大家好我想用for循环优化R代码,因为它需要花费很多时间来执行。我甚至尝试在R中使用编译器将函数转换为字节码,但性能更差。那么,有没有办法用应用函数编写这段代码
word_separation<-function(inp_data){
df<-NULL
for(k in 1:nrow(inp_data)){
vec<-unlist(strsplit(as.vector(inp_data[k,]),split=","))
if(length(vec)==1){
df<-rbind(df,data.frame(first_col=vec,second_col=vec))
}else{
temp_df<-NULL
for(i in 2:length(vec)){
for(j in i:length(vec){
temp_df<-rbind(temp_df,data.frame(first_col=vec[1],second_col=paste(vec[i:j],collapse=",")))
}
df<-rbind(df,temp_df)
df[df==""]<-NA
df<-df %>% unique() %>% na.omit()
}
}
}
return(df)
}
这里我的inp_data数据框包含带有数据的单列
column
Milk,Bread,Eggs,Jam
Apple,Milk,Beer
传递给函数时,返回一个包含列的数据框,第一列包含第一个单词,第二列包含数据框中其他单词的组合。
first_col second_col
Milk Bread
Milk Bread,Eggs
Milk Bread,Eggs,Jam
Milk Eggs
Milk Eggs,Jam
Milk Jam
Apple Milk
Apple Milk,Beer
Apple Beer
答案 0 :(得分:3)
OP已指定输入数据由单个列组成。
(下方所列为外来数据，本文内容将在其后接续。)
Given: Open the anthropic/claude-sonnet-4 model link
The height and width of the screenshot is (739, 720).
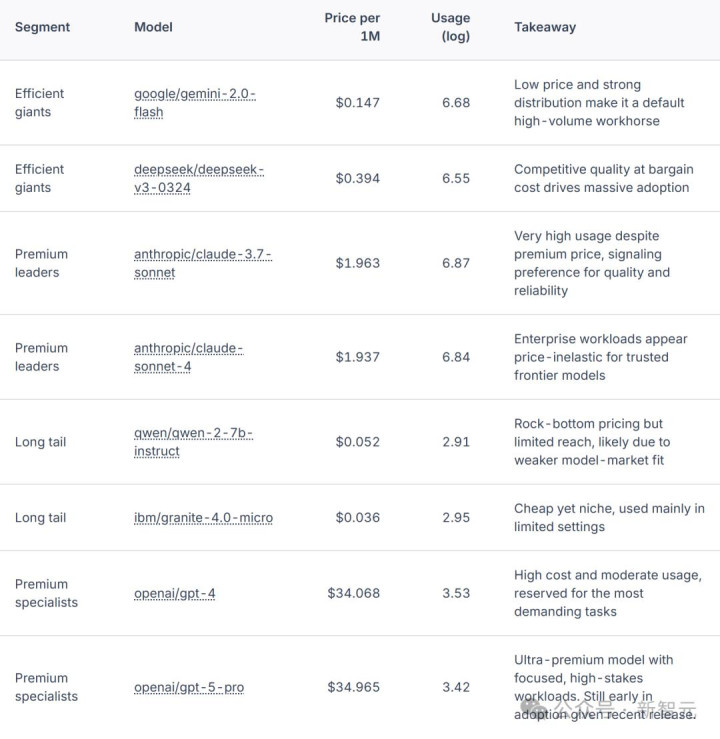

因此我们需要在创建组合之前拆分列。 (The answer given by Sathish默默地跳过了这一步。)
以下data.table
解决方案仅使用一个lapply()
。
修改:添加只有一个字的行
library(data.table)
inp_data <- fread(" column
Milk,Bread,Eggs,Jam
Apple,Milk,Beer
Butter", sep = "\n")
# split strings, output in long format, add row number for later join
molten <- inp_data[, rn := .I][, strsplit(column, ","), by = rn]
# create combinations of all words (except the first one)
combined <- molten[, unlist(
lapply(seq_len(.N - 1), function(.i) as.data.table(
combn(V1[-1], .i, paste, collapse = ",", simplify = TRUE)))), by = rn]
# right join
combined[molten[, .(rn, first_col = first(V1)), by = rn],
.(rn, first_col, second_col = V1), on = "rn"]
# rn first_col second_col
# 1: 1 Milk Bread
# 2: 1 Milk Eggs
# 3: 1 Milk Jam
# 4: 1 Milk Bread,Eggs
# 5: 1 Milk Bread,Jam
# 6: 1 Milk Eggs,Jam
# 7: 1 Milk Bread,Eggs,Jam
# 8: 2 Apple Milk
# 9: 2 Apple Beer
#10: 2 Apple Milk,Beer
#11: 3 Butter NA
修改:更改了联接以确保包含仅包含一个单词的行。